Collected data
************
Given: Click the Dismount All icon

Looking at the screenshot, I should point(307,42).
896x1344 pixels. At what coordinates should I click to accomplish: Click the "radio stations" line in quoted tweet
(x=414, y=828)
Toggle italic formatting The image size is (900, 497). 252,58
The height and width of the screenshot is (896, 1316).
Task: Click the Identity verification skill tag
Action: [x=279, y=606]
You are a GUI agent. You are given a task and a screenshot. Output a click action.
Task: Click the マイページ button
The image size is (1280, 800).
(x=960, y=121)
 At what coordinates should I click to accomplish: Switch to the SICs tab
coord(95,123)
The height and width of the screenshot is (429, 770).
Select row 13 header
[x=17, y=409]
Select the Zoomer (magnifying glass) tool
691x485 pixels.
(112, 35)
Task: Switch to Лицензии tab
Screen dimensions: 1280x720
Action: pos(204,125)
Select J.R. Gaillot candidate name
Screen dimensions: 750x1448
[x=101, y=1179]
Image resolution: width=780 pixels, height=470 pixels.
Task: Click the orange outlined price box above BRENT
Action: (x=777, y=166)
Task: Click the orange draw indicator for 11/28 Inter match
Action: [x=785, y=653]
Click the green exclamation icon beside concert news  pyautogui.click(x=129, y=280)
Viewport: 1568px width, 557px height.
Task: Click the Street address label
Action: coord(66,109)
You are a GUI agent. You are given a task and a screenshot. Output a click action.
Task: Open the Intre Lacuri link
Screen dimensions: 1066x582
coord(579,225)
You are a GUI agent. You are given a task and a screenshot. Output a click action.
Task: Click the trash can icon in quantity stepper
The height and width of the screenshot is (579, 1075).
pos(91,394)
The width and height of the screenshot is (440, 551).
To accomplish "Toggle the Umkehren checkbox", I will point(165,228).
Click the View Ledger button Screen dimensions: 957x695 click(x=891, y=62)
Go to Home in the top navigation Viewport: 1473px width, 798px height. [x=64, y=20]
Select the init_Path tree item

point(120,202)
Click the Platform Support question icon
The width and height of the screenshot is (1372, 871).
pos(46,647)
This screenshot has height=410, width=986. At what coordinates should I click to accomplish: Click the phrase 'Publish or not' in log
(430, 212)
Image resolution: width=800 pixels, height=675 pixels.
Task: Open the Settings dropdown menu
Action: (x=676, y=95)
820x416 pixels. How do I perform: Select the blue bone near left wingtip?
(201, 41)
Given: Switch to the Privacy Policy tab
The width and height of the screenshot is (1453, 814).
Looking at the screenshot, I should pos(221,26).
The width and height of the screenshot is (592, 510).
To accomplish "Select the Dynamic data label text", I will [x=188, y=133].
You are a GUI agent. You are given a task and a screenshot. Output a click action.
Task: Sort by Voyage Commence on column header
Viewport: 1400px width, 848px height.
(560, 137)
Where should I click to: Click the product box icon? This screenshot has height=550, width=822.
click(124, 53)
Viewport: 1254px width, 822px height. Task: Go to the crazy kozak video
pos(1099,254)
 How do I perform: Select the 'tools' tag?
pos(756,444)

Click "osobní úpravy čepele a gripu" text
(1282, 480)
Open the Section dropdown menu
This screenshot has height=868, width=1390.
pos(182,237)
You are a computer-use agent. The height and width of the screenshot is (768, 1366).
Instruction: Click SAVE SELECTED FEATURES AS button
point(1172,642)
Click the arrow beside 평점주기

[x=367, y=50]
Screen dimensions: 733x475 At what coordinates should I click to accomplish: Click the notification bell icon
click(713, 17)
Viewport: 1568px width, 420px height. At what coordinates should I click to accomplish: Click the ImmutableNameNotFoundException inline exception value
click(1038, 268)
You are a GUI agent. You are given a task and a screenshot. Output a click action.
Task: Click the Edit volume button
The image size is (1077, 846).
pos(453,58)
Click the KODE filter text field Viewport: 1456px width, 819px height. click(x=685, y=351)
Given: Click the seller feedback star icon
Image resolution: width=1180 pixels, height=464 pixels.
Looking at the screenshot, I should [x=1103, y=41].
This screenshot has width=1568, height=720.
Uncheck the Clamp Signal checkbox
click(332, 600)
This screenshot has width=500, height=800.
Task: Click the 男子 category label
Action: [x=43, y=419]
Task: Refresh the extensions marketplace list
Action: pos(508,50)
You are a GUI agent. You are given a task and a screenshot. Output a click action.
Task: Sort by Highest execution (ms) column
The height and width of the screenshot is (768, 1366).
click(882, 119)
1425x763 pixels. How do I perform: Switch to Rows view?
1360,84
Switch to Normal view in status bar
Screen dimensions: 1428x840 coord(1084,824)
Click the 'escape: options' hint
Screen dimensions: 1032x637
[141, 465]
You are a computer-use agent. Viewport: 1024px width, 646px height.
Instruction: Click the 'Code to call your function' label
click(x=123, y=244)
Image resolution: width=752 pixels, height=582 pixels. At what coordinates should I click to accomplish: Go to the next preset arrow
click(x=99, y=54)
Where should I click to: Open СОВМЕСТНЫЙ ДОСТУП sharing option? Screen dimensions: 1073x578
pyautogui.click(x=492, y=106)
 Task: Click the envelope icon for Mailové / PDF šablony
************
_Task to complete_
All of the entries above, written out exactly, make up the reply.

_Result_
Given: Click the Dismount All icon

Looking at the screenshot, I should point(307,42).
896x1344 pixels. At what coordinates should I click to accomplish: Click the "radio stations" line in quoted tweet
(x=414, y=828)
Toggle italic formatting The image size is (900, 497). 252,58
The height and width of the screenshot is (896, 1316).
Task: Click the Identity verification skill tag
Action: [x=279, y=606]
You are a GUI agent. You are given a task and a screenshot. Output a click action.
Task: Click the マイページ button
The image size is (1280, 800).
(x=960, y=121)
 At what coordinates should I click to accomplish: Switch to the SICs tab
coord(95,123)
The height and width of the screenshot is (429, 770).
Select row 13 header
[x=17, y=409]
Select the Zoomer (magnifying glass) tool
691x485 pixels.
(112, 35)
Task: Switch to Лицензии tab
Screen dimensions: 1280x720
Action: pos(204,125)
Select J.R. Gaillot candidate name
Screen dimensions: 750x1448
[x=101, y=1179]
Image resolution: width=780 pixels, height=470 pixels.
Task: Click the orange outlined price box above BRENT
Action: (x=777, y=166)
Task: Click the orange draw indicator for 11/28 Inter match
Action: [x=785, y=653]
Click the green exclamation icon beside concert news  pyautogui.click(x=129, y=280)
Viewport: 1568px width, 557px height.
Task: Click the Street address label
Action: coord(66,109)
You are a GUI agent. You are given a task and a screenshot. Output a click action.
Task: Open the Intre Lacuri link
Screen dimensions: 1066x582
coord(579,225)
You are a GUI agent. You are given a task and a screenshot. Output a click action.
Task: Click the trash can icon in quantity stepper
The height and width of the screenshot is (579, 1075).
pos(91,394)
The width and height of the screenshot is (440, 551).
To accomplish "Toggle the Umkehren checkbox", I will point(165,228).
Click the View Ledger button Screen dimensions: 957x695 click(x=891, y=62)
Go to Home in the top navigation Viewport: 1473px width, 798px height. [x=64, y=20]
Select the init_Path tree item

point(120,202)
Click the Platform Support question icon
The width and height of the screenshot is (1372, 871).
pos(46,647)
This screenshot has height=410, width=986. At what coordinates should I click to accomplish: Click the phrase 'Publish or not' in log
(430, 212)
Image resolution: width=800 pixels, height=675 pixels.
Task: Open the Settings dropdown menu
Action: (x=676, y=95)
820x416 pixels. How do I perform: Select the blue bone near left wingtip?
(201, 41)
Given: Switch to the Privacy Policy tab
The width and height of the screenshot is (1453, 814).
Looking at the screenshot, I should pos(221,26).
The width and height of the screenshot is (592, 510).
To accomplish "Select the Dynamic data label text", I will [x=188, y=133].
You are a GUI agent. You are given a task and a screenshot. Output a click action.
Task: Sort by Voyage Commence on column header
Viewport: 1400px width, 848px height.
(560, 137)
Where should I click to: Click the product box icon? This screenshot has height=550, width=822.
click(124, 53)
Viewport: 1254px width, 822px height. Task: Go to the crazy kozak video
pos(1099,254)
 How do I perform: Select the 'tools' tag?
pos(756,444)

Click "osobní úpravy čepele a gripu" text
(1282, 480)
Open the Section dropdown menu
This screenshot has height=868, width=1390.
pos(182,237)
You are a computer-use agent. The height and width of the screenshot is (768, 1366).
Instruction: Click SAVE SELECTED FEATURES AS button
point(1172,642)
Click the arrow beside 평점주기

[x=367, y=50]
Screen dimensions: 733x475 At what coordinates should I click to accomplish: Click the notification bell icon
click(713, 17)
Viewport: 1568px width, 420px height. At what coordinates should I click to accomplish: Click the ImmutableNameNotFoundException inline exception value
click(1038, 268)
You are a GUI agent. You are given a task and a screenshot. Output a click action.
Task: Click the Edit volume button
The image size is (1077, 846).
pos(453,58)
Click the KODE filter text field Viewport: 1456px width, 819px height. click(x=685, y=351)
Given: Click the seller feedback star icon
Image resolution: width=1180 pixels, height=464 pixels.
Looking at the screenshot, I should [x=1103, y=41].
This screenshot has width=1568, height=720.
Uncheck the Clamp Signal checkbox
click(332, 600)
This screenshot has width=500, height=800.
Task: Click the 男子 category label
Action: [x=43, y=419]
Task: Refresh the extensions marketplace list
Action: pos(508,50)
You are a GUI agent. You are given a task and a screenshot. Output a click action.
Task: Sort by Highest execution (ms) column
The height and width of the screenshot is (768, 1366).
click(882, 119)
1425x763 pixels. How do I perform: Switch to Rows view?
1360,84
Switch to Normal view in status bar
Screen dimensions: 1428x840 coord(1084,824)
Click the 'escape: options' hint
Screen dimensions: 1032x637
[141, 465]
You are a computer-use agent. Viewport: 1024px width, 646px height.
Instruction: Click the 'Code to call your function' label
click(x=123, y=244)
Image resolution: width=752 pixels, height=582 pixels. At what coordinates should I click to accomplish: Go to the next preset arrow
click(x=99, y=54)
Where should I click to: Open СОВМЕСТНЫЙ ДОСТУП sharing option? Screen dimensions: 1073x578
pyautogui.click(x=492, y=106)
 Task: Click the envelope icon for Mailové / PDF šablony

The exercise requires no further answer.